Although for the purposes of this opinion we have treated the subject realty as property of the bankruptcy estate, it is in fact not part of the estate any longer. On October 9, 1984, the Chapter 7 trustee filed a "no asset report" indicating that there were no assets available to the estate for liquidation and distribution to creditors. The filing of the no asset report constitutes an abandonment by the trustee, and the property returned to the debtor, subject to any security interests thereon. Accordingly, even though this Court could order the IRS to turn over the seized property of the estate, United States v. Whiting Pools, Inc., 462 U.S. 198, 103 S.Ct. 2309, 76 L.Ed.2d 515 (1983); In re Troy Industrial Catering Service, 2 B.R. 521, 5 B.C.D. 1243, 1 C.B.C.2d 321 (Bankr.E.D.Mich. 1980), there is no reason to do so here and the IRS may proceed to sell the property without further order of this Court.
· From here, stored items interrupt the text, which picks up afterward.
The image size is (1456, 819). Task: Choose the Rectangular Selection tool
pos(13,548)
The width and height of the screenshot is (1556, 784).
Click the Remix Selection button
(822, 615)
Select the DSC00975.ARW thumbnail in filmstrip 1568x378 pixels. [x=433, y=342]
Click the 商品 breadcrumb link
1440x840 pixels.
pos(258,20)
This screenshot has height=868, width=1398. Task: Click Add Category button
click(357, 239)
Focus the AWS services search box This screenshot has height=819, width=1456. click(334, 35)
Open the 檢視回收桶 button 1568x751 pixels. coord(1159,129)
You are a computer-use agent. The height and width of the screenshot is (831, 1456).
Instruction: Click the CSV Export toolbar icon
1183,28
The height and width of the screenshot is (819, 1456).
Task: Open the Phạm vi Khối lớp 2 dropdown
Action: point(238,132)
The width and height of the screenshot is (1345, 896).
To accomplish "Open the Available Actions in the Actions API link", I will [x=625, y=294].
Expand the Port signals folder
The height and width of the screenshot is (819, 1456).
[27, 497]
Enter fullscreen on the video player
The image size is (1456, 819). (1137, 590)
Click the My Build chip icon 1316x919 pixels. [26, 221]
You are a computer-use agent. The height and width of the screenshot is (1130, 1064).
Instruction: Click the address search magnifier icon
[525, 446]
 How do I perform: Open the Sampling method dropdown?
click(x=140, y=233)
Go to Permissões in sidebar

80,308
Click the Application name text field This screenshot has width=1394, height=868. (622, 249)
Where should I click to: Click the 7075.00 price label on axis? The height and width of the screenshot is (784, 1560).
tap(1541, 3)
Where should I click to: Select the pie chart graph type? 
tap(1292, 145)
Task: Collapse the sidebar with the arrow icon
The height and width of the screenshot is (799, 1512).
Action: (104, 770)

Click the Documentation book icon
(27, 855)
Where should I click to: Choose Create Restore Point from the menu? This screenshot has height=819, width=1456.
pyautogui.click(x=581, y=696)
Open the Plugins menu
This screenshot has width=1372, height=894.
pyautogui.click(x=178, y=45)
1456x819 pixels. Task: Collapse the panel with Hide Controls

To summarize, we make the following conclusions of law:
(1) The tax liens of the IRS for the period of 1967 through 1974 and from 1978 through 1980 are validly perfected and not subject to avoidance under either § 545 or § 547 of the Bankruptcy Code;
(2) The IRS levied against the debtor's property within the six-year period prescribed by 26 U.S.C. § 6502; therefore, the government is not precluded from enforcing those liens;
(3) The levy and notice of seizure did not effect a material transfer of the debtor's property to the government; instead, the material transfers occurred when the tax liens were recorded, more than 90 days before the debtor's bankruptcy petition was filed;
(4) There are no facts in dispute from which this Court could determine that the eventual sale of the property would create a preference in favor of the government; therefore, the IRS may proceed to sell the property; and
(5) The IRS may apply any available proceeds from the sale in any manner it chooses.
CONCLUSION
The debtor raises several provisions of the Internal Revenue Code and the Bankruptcy Code in an attempt to obtain a discharge of at least some of his outstanding tax debts. Unfortunately for him, the IRS has proceeded to collection of the tax liabilities within the means provided by the Internal Revenue Code, and there is nothing in either that statute or the Bankruptcy Code which allows the avoidance of the government's liens, nor is there any rule precluding the IRS from proceeding to sale of the seized assets and applying the proceeds in a manner consistent with IRS policies. Accordingly, the plaintiff has no cause of action against the IRS.
Upon presentation, an order consistent with this opinion will be entered.